__Work to complete__. Number each line of the records below as a list, skipping blank lines and leaving out the pictures.

[Begin Excerpted data]

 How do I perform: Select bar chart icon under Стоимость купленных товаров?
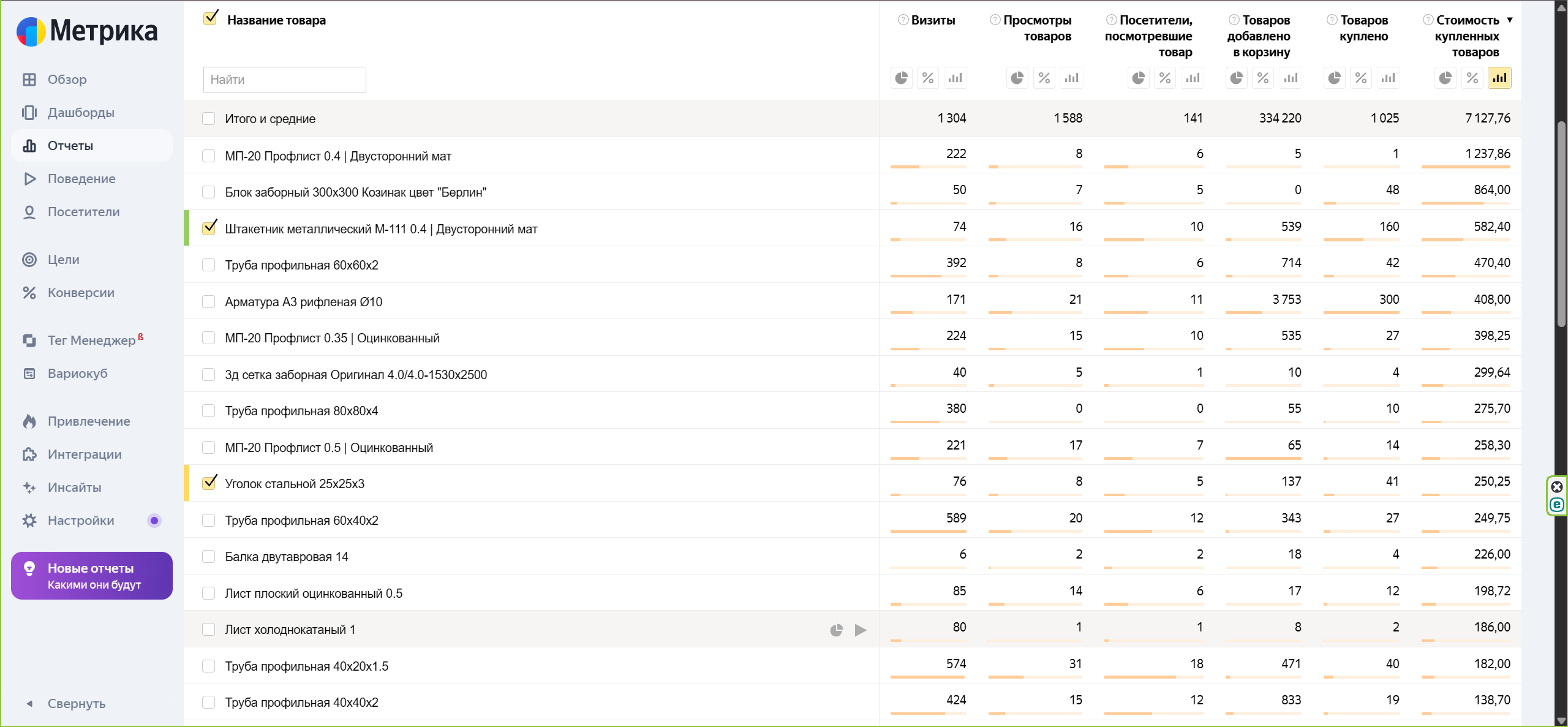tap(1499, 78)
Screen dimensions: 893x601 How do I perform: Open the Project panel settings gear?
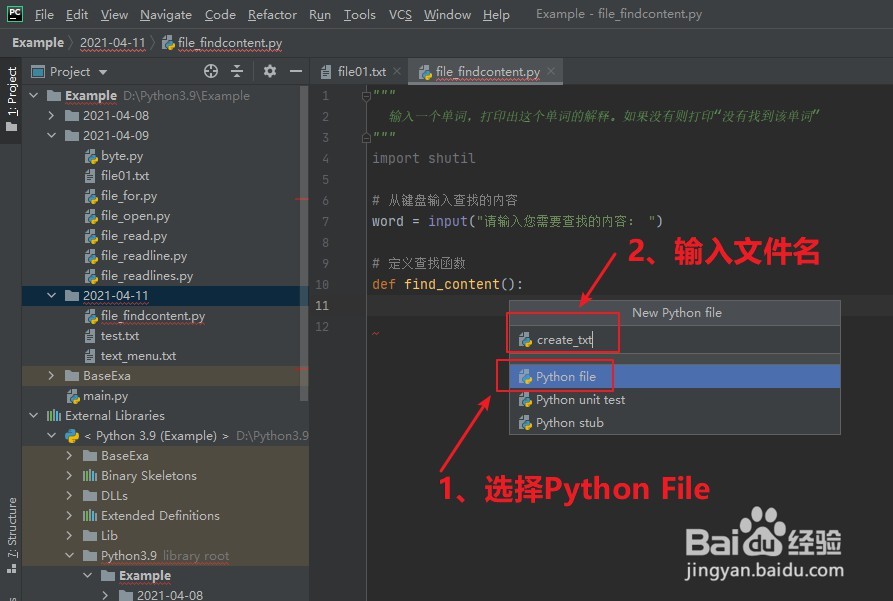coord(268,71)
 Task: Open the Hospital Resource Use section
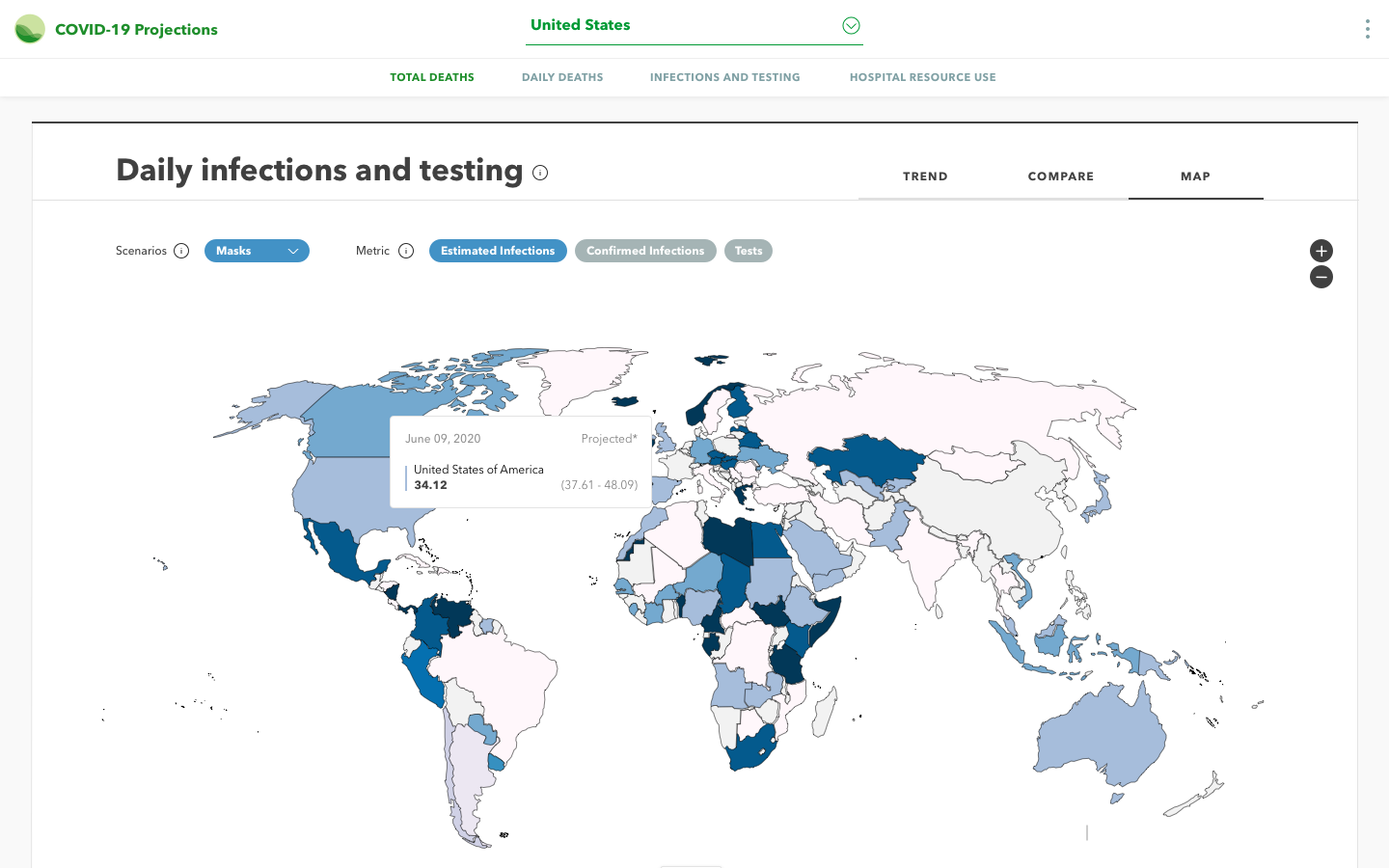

[End Excerpted data]

__Output__.
1.  How do I perform: Select bar chart icon under Стоимость купленных товаров?
2. tap(1499, 78)
3. Screen dimensions: 893x601 How do I perform: Open the Project panel settings gear?
4. coord(268,71)
5.  Task: Open the Hospital Resource Use section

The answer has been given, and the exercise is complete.